A riot erupts in Harlem and when the narrator ask what started it they tell him that it was the death Ras and even some white woman.
The narrator soon learns that the riot is the fault of Ras and The brotherhood who purposefully ceded power in Harlem to Ras so that the area would fall to chaos.
The narrator falls into a plot to burn a tenant building but ends up having to go back into the flames for his briefcase.
The narrator then runs through a building with multiple dummies hanging from the ceiling.
He runs straight into Ras after this who is riding around on a horse dressed as Abyssinian chief he orders his followers to hang the narrator with the dummies the narrator tries to talk his way out but eventually must just run and runs right into two policemen who ask about the contents of his briefcase he runs and falls into an open manhole the police just laugh and close the lid.
To get light the narrator burns the contents of his briefcase including his diploma the hate letter the note with his new name on it and Clifton’s doll. The handwriting on the name note and the hate letter are the same.
The narrator falls asleep and dreams of all who had wronged him as they castrate him saying they had now striped him of his dilutions.
The narrator wakes and decides to stay underground saying “the end was in the beginning”
And I knew that it was better to live out one’s own absurdity than to die for that of others, whether for Ras’s or Jack’s.
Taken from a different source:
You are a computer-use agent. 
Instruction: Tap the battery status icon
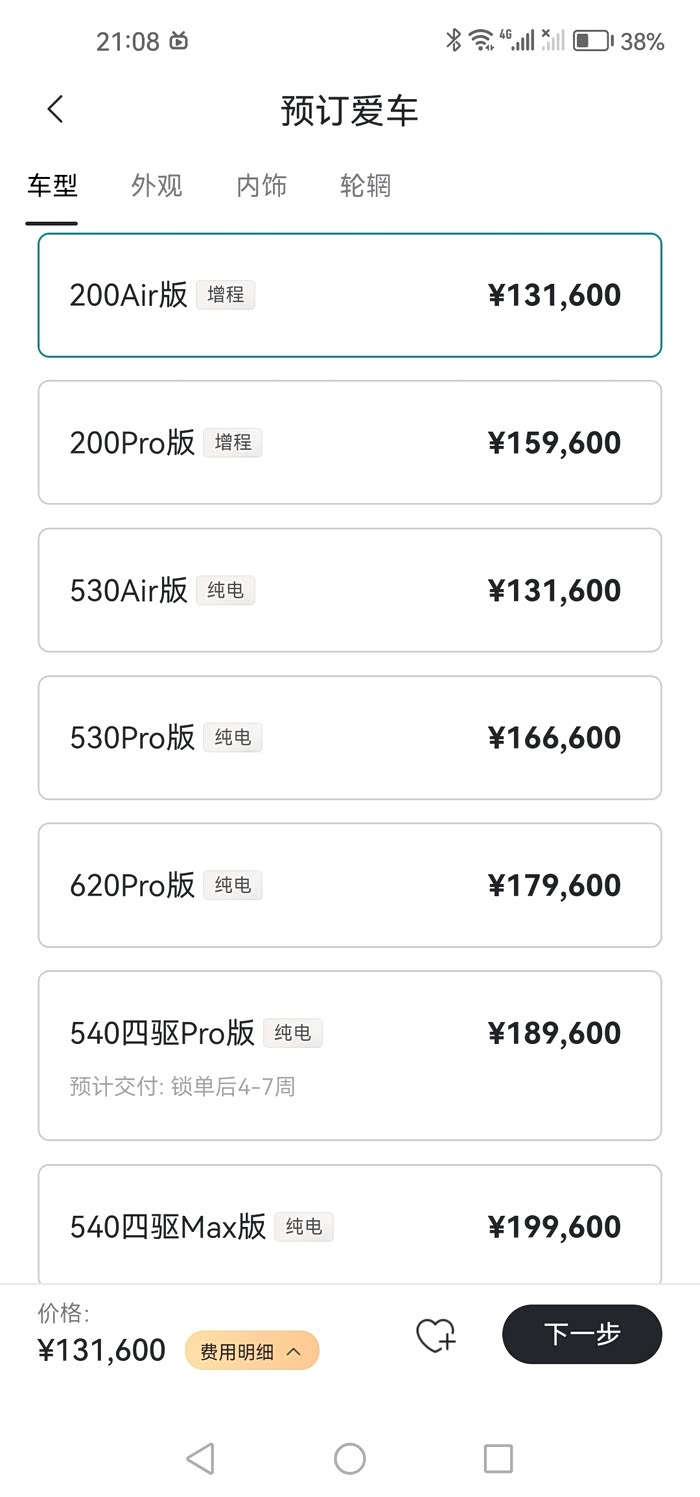pos(592,41)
“I’m an invisible man and it placed me in a hole—or showed me the hole I was in, if you will—and I reluctantly accepted the fact.”
The narrator finishes with saying perhaps his grandfathers words meant to ccept the wrongs of society and therefore transcend them.
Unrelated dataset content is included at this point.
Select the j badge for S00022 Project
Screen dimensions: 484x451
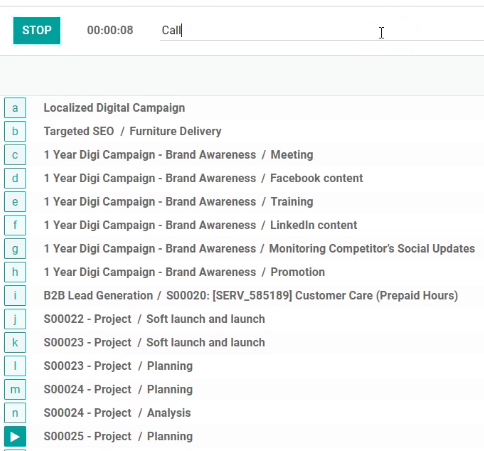pyautogui.click(x=15, y=319)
The narrator says it is mans fate to be one and yet many.(meaning we may be separate but society makes us all act as a single group.)
He accounts a story about how he met a lost Mr. Norton on the train and asked him if he knew him saying he is his destiny and that he made him Norton thinks he is crazy and the narrator laughs as Norton boards the train.
The narrator ends by saying he doesn’t think the book has helped his alleviate his pain to the world as he hoped it would. And that even an invisible man has social responsibilities.